Por favor, dê continuidade à notícia sobre a ameaça de Eduardo Cunha de parar as votações na Câmara, a partir da última frase apresentada.

### TRECHO CITADO
+===+

Correio braziliense, n. 19.231, 20/01/2016. Política, p. 2

Cunha ameaça parar votações na Câmara

CRISE NA REPÚBLICA » Presidente da Câmara acredita que decisão do Supremo de proibir a votação secreta na escolha da comissão especial do impeachment se estende para todos os colegiados. Dessa forma, pretende interromper os trabalhos legislativos até a palavra final do STF
Por: Marcella Fernandes

 

A argumentação usada pelo presidente da Câmara, Eduardo Cunha (PMDB-RJ), de que o julgamento do Supremo Tribunal Federal (STF) sobre o rito do impeachment deixou dúvidas corre o risco afetar diretamente os trabalhos da Casa no retorno do recesso legislativo e atrasar ainda mais o processo contra o peemedebista no Conselho de Ética. No entendimento de Cunha, a decisão da Corte de proibir votação secreta para a comissão especial pode ser interpretada como uma regra geral, o que mudaria as eleições do comando de todos os colegiados.

Diante desse possível impasse, Cunha decidiu não realizar votações até que o Supremo julgue os embargos de declaração que ele apresentará em fevereiro sobre o impeachment. Dessa forma, as eleições nas comissões ficarão congeladas, a fim de não estender indefinidamente os mandatos dos atuais presidentes. “Enquanto isso, só tem trabalho administrativo”, afirma o deputado Lúcio Vieira Lima (PMDB-BA). Esse entendimento foi confirmado por outros dois parlamentares próximos a Cunha.

Até o momento, a escolha dos presidentes e vices das comissões permanentes tem sido feita por voto secreto, a cada ano, conforme o regimento interno. Essa lógica, contudo, não vale para o Conselho de Ética, onde o mandato dos integrantes é de dois anos. Dessa forma, os trabalhos do colegiado continuam, incluindo a representação de quebra de decoro contra Cunha. Denunciado por corrupção e lavagem de dinheiro na Operação Lava-Jato, ele é acusado de mentir na CPI da Petrobras, ao negar ter contas no exterior.

Em 15 de dezembro, o colegiado aprovou o relatório do deputado Marcos Rogério (PDT-RO), favorável à continuidade da representação por quebra de decoro. Por ser o segundo parecer apresentado devido à troca do relator anterior, Cunha defende a possibilidade de pedido de vista. Tanto ele quanto o deputado Carlos Marun (PMDB-MS) entraram com questões de ordem na Comissão de Constituição e Justiça (CCJ) em defesa desse direito.

+===+

### INFORMAÇÕES APRESENTADAS
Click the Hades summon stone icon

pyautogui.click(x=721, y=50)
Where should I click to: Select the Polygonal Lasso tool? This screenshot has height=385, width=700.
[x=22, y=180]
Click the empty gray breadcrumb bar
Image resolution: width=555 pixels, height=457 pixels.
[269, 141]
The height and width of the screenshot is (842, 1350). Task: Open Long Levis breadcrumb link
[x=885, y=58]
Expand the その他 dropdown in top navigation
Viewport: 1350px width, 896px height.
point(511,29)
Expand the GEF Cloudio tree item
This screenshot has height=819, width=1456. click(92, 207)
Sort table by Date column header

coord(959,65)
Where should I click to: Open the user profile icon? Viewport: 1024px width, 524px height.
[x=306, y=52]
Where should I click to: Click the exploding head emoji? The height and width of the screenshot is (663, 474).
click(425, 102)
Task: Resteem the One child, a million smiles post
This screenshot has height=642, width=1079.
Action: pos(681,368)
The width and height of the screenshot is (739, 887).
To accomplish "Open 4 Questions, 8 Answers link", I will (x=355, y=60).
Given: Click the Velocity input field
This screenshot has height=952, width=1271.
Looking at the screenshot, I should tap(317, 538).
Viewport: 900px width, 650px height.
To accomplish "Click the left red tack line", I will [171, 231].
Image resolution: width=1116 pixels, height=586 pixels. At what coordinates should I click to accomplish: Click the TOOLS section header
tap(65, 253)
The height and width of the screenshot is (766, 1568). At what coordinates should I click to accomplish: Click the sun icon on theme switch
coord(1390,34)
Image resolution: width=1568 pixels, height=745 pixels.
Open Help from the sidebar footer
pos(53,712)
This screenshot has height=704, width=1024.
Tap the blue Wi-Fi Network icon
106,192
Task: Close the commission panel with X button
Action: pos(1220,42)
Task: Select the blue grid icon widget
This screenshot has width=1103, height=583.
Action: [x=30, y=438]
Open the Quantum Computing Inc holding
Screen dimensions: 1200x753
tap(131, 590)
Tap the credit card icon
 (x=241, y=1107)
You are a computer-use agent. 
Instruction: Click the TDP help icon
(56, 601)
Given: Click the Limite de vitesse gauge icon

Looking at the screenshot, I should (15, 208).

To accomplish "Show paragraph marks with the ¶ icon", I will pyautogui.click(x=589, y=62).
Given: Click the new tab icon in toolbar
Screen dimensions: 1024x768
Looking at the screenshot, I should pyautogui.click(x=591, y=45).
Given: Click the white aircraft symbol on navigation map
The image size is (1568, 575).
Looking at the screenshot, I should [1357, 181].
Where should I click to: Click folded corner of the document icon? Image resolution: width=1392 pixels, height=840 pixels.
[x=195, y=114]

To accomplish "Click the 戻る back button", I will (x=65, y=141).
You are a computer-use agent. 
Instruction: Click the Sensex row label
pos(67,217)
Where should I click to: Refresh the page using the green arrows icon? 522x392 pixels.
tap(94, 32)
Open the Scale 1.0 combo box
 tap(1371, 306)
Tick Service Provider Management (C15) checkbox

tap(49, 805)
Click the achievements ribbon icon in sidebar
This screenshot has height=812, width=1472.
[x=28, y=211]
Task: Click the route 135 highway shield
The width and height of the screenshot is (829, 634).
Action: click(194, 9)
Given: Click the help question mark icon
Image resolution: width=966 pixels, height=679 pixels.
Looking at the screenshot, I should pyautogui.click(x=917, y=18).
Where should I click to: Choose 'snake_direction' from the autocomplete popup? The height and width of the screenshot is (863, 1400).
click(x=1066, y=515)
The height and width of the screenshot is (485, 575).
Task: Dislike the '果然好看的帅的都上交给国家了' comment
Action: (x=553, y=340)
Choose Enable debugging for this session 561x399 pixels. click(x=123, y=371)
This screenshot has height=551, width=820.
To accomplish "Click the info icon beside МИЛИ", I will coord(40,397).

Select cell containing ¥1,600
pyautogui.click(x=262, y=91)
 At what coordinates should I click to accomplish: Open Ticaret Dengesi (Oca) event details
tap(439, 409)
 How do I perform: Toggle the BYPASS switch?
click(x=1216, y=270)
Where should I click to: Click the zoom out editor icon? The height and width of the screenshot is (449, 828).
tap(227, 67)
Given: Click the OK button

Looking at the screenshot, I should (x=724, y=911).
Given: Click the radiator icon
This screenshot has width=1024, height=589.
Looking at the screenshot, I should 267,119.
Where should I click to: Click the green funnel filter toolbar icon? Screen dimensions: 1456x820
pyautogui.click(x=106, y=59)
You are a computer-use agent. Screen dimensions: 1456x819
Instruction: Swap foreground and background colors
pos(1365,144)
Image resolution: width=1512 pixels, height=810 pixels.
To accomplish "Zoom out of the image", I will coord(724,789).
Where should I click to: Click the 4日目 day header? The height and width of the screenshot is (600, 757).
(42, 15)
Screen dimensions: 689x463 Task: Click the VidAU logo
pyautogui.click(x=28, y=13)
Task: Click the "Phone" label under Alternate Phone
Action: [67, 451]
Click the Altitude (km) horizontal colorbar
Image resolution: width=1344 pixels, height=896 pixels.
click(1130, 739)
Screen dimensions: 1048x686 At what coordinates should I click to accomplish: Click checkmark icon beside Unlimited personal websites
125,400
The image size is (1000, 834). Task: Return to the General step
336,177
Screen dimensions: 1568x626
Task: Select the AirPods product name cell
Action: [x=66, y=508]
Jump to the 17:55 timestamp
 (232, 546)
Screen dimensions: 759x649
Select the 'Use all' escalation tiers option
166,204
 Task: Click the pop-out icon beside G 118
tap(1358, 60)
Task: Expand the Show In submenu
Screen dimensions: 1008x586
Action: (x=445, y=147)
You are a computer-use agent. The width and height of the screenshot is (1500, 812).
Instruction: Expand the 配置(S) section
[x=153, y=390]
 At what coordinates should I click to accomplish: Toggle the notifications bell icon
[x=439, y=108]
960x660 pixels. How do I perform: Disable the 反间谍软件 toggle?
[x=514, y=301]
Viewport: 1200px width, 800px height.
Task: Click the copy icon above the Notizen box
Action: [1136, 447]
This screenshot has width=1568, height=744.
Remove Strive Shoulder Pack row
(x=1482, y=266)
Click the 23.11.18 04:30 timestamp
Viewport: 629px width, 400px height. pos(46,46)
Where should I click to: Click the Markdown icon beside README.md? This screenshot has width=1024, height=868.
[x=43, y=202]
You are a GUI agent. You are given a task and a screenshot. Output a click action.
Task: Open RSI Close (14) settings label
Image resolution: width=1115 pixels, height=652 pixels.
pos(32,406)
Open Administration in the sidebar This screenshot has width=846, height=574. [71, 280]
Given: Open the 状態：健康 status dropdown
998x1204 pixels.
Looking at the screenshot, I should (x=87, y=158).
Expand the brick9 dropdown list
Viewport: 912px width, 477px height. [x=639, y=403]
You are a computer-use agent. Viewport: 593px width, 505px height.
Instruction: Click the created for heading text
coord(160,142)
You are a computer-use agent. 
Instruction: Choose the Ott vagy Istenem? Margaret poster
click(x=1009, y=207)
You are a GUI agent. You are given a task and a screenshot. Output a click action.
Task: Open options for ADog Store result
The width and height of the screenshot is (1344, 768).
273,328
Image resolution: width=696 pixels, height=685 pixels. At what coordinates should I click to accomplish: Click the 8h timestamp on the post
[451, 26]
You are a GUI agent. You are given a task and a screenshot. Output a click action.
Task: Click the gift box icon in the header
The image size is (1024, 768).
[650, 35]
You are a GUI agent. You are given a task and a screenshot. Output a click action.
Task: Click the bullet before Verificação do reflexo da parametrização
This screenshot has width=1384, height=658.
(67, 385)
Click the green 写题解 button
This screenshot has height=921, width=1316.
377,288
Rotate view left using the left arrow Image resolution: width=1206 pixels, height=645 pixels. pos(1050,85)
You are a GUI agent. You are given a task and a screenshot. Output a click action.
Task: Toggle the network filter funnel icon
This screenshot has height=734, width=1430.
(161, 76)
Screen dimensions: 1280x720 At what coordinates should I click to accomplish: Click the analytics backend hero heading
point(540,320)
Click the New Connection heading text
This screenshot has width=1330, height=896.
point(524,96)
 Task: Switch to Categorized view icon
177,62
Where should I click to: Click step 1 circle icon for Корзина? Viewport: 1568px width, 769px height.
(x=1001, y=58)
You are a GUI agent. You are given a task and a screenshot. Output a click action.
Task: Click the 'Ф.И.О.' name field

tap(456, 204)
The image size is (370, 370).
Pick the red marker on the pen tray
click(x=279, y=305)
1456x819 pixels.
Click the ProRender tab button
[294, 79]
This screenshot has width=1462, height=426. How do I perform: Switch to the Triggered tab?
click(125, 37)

+===+

### RESPOSTA A SEGUIR
Sem novas eleições, a CCJ não pode julgar dois recursos com poder de favorecer o peemedebista no Conselho de Ética. Dessa forma, caso o colegiado  não consiga aprovar alguma das questões de ordem quando voltar aos trabalhos, a medida atrasaria ainda mais o processo no conselho, que já estaria mais adiantado. Instaurado em 3 de novembro, só a fase de admissibilidade demorou mais de um mês devido a ações de aliados de Cunha. Com a aprovação do relatório, Marcos Rogério trabalha agora na coleta de evidências sobre o mérito da representação que pode levar à cassação do mandato do peemedebista.

Como a cúpula do Conselho de Ética é contrária ao pedido de vista e tem um prazo para terminar de analisar o caso de Cunha, o intuito é acelerar a tramitação. “Os trabalhos continuam normalmente”, afirma o deputado Sandro Alex (PPS-PR), vice-presidente do colegiado. As implicações que as dúvidas sobre a decisão do STF podem ter no Conselho de Ética foram tema de conversas entre Cunha e o advogado que o representa no colegiado, Marcelo Nobre, em encontros em Brasília nas últimas semanas. Mesmo no recesso parlamentar, o deputado tem vindo à capital às terças e às quartas-feiras.

 

Estratégia

No caso das comissões permanentes e temporárias, o regimento prevê que o mandato de presidente e dos vice-presidentes dure “até a posse dos novos componentes eleitos no ano subsequente”. Cabe aos líderes partidários comunicarem à Presidência da Câmara o nome dos deputados indicados para cada colegiado. Em seguida, o presidente determina a publicação da convocação das comissões para eleger os respectivos presidentes e vice-presidentes no Diário da Câmara e na Ordem do Dia do plenário.

Sem considerar a decisão do STF, a eleição das comissões deveria ocorrer na semana seguinte ao carnaval. Seria o tempo para os líderes fecharem as indicações. Eles têm cinco sessões legislativas, a partir da primeira plenária. Neste ano, ela deve ser em 3 de fevereiro, uma vez que o dia anterior está reservado para instalação dos trabalhos. O número de integrantes de cada partido é definido no primeiro ano de cada legislatura — neste caso, em 2015 —, mas os nomes são trocados anualmente.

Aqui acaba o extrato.